ÜBUNGSTEXT —

------------------------------------------------------------------------

Kann die Geltung von Artikel 500 ZGB ausgeschlossen werden?

Wie bereits eingangs angesprochen gehen ausländische Unternehmen bei Vertragsverhandlungen mit mögli­chen Geschäftspartnern in China häufig davon aus, dass LoI oder MoU unverbindlich sind und daher keine Haftung begründet werden kann. Zudem wird häufig festgehalten, dass die Auslegung des Dokuments nicht dem chinesischen, sondern dem ausländischen Recht unterliegen soll. Hiergegen spricht jedoch, dass die Einhaltung des Grundsatzes von Treu und Glauben nicht dem Willen der Verhandlungspartner unterliegt, sondern von Gesetzes wegen besteht. Zudem gilt der Grundsatz von Treu und Glauben insbesondere für das Verhalten der Parteien und weniger für deren schriftliche Vereinbarung. Ein chinesisches Gericht wird vorrangig das Verhalten der Parteien seiner Beurteilung, ob ein Verstoß gegen Treu und Glauben vorliegt, zugrunde legen. Dementsprechend wird das Gericht auch einen möglichen Haftungsausschluss in einem solchen Dokument ignorieren. Zudem besteht bei einem solchen Haftungsausschluss auch das Risiko, dass das Gericht diesen als Teil eines Plans versteht, dem chinesischen Geschäftspartner böswillig zu schaden, z.B. indem dieser durch die Verhandlungen davon abgehalten wird, mit anderen Dritten über ähnlich gelagerte Geschäfte zu verhandeln.

 

Was empfiehlt sich für die Praxis?

Werden Verhandlungen in China begonnen, gilt der Grundsatz von Treu und Glauben mit den genannten möglichen Rechtsfolgen bei einer Verletzung desselben, falls kein Vertrag zwischen den Parteien zustande kommt. Dies sollte dem ausländischen Geschäftspartner bewusst sein. Kommt kein Vertrag zustande, sollten die Gründe hierfür daher sorgfältig dokumentiert werden.

------------------------------------------------------------------------

DATENTEIL —
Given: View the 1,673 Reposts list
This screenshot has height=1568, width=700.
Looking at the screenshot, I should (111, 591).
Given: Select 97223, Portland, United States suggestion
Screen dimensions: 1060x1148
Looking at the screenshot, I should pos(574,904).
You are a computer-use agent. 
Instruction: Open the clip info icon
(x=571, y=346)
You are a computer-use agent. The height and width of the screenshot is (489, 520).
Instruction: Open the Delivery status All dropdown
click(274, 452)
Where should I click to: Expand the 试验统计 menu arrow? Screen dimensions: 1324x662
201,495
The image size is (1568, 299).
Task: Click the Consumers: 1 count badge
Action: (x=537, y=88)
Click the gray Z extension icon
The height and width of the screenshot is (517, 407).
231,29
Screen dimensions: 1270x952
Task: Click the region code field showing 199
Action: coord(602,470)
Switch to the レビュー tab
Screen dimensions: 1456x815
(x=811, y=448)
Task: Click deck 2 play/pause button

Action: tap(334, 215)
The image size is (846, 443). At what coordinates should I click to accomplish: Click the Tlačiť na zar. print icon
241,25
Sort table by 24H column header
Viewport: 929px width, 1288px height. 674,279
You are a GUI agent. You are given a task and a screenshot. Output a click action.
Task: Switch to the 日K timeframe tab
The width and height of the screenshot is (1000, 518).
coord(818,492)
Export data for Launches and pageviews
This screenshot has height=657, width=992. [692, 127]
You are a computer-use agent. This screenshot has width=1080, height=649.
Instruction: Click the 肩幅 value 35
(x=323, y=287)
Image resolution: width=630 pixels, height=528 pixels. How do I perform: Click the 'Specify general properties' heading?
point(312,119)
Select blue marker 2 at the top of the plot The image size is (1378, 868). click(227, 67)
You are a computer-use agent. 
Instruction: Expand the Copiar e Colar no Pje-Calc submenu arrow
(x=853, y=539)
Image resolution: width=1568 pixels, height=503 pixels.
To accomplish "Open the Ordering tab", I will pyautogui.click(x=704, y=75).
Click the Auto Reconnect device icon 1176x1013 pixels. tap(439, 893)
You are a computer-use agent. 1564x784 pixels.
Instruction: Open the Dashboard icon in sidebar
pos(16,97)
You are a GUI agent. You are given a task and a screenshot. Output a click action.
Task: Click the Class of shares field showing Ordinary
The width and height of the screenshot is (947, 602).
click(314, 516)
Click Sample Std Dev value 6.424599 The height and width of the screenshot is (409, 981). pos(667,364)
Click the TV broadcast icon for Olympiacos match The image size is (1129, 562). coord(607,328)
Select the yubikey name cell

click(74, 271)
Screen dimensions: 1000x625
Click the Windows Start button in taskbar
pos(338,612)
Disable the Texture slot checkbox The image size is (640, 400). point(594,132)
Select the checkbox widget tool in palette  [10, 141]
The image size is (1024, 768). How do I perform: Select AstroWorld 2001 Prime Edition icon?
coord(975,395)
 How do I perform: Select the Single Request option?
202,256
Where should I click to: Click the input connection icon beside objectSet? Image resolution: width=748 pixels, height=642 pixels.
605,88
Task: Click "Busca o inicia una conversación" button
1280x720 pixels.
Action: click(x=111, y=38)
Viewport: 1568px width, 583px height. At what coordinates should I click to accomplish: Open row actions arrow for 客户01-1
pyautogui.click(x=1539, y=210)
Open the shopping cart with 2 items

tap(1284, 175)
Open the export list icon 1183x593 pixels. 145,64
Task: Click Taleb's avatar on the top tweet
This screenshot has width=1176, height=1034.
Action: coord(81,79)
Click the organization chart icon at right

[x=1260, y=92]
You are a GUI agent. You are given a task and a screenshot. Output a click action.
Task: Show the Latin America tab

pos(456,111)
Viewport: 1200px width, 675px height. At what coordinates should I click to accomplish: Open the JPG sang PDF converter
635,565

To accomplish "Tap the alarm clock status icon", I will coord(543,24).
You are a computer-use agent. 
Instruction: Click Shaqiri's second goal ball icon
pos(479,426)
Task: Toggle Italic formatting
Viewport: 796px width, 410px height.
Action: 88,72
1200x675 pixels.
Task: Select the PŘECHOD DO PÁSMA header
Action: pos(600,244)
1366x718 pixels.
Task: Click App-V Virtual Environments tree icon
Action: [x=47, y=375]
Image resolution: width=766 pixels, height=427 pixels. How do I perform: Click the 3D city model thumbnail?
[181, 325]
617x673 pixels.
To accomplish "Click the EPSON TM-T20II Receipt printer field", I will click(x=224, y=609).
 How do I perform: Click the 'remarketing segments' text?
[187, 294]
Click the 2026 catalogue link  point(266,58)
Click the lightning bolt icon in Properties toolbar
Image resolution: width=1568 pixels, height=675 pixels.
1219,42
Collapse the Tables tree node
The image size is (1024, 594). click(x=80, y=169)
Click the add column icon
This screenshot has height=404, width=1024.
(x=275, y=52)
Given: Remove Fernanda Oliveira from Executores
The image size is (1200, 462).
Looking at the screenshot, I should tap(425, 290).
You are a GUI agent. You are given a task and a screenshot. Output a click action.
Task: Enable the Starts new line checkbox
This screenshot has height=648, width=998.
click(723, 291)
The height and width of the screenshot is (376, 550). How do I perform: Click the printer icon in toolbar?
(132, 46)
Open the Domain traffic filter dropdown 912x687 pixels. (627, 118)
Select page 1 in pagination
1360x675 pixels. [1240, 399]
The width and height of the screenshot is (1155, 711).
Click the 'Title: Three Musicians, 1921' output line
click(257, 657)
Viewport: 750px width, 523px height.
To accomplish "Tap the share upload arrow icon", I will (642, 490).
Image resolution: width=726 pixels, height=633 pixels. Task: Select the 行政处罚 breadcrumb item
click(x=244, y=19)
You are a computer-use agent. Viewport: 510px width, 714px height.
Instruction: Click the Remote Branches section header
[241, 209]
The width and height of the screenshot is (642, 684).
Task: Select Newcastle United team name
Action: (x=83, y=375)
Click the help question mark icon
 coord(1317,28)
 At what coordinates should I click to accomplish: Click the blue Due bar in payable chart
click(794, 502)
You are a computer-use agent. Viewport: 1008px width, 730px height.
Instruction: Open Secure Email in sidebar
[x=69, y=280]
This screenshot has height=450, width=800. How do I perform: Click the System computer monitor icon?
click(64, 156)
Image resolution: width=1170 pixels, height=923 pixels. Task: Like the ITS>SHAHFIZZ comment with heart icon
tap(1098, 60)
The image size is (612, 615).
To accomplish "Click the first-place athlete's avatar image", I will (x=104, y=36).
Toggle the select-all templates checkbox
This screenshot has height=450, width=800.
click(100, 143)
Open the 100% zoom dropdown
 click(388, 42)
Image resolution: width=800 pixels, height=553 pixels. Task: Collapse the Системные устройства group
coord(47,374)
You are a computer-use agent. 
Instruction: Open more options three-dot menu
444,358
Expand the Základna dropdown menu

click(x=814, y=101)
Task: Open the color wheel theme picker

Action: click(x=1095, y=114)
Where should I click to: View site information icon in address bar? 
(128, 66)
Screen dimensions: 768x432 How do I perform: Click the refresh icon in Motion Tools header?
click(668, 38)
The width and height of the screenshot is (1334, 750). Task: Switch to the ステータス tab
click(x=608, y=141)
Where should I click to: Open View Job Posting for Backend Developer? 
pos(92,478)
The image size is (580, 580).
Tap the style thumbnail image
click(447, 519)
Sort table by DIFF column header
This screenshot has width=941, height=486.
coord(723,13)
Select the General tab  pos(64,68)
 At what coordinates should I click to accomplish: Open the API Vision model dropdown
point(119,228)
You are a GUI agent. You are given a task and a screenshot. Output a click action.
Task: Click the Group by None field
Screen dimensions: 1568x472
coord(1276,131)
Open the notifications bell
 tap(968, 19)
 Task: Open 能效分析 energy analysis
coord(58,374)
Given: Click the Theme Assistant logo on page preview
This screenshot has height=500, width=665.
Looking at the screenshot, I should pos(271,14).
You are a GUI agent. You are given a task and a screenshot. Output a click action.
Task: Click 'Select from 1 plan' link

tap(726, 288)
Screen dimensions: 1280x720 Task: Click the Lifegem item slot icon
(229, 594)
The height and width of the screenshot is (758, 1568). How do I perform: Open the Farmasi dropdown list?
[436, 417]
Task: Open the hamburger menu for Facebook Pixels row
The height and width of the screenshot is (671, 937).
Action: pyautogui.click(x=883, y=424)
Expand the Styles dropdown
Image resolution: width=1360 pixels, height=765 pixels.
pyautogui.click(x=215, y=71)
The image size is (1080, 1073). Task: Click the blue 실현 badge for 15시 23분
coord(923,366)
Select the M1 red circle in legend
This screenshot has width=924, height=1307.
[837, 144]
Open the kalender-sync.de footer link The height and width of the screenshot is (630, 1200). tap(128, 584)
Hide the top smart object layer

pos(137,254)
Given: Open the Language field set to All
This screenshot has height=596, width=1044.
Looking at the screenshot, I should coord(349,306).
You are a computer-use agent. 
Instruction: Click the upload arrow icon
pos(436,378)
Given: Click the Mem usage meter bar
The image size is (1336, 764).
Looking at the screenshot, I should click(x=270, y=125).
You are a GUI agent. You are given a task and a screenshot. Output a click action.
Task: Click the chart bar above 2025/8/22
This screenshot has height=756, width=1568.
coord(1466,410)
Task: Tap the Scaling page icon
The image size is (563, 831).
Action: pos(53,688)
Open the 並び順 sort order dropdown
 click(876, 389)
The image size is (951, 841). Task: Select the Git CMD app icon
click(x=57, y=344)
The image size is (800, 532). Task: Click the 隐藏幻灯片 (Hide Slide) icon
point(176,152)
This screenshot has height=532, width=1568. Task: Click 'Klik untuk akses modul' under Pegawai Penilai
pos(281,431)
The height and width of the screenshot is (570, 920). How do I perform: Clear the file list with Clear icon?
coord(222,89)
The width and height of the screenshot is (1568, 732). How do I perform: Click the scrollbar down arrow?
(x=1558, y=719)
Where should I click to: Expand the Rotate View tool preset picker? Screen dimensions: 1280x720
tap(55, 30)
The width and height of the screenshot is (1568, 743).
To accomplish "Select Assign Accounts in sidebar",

------------------------------------------------------------------------

FRAGEN —
1. Wiederholen Sie aus dem Übungstext wortgetreu alles von „Was empfiehlt sich“ bis hinunter zu „sorgfältig dokumentiert werden.“.
2. Was sollte laut dem Übungstext geschehen, wenn zwischen den Parteien kein Vertrag zustande kommt?

GELÖSTE AUFGABEN —
1.
Was empfiehlt sich für die Praxis?

Werden Verhandlungen in China begonnen, gilt der Grundsatz von Treu und Glauben mit den genannten möglichen Rechtsfolgen bei einer Verletzung desselben, falls kein Vertrag zwischen den Parteien zustande kommt. Dies sollte dem ausländischen Geschäftspartner bewusst sein. Kommt kein Vertrag zustande, sollten die Gründe hierfür daher sorgfältig dokumentiert werden.

2. Die Gründe dafür sollten sorgfältig dokumentiert werden.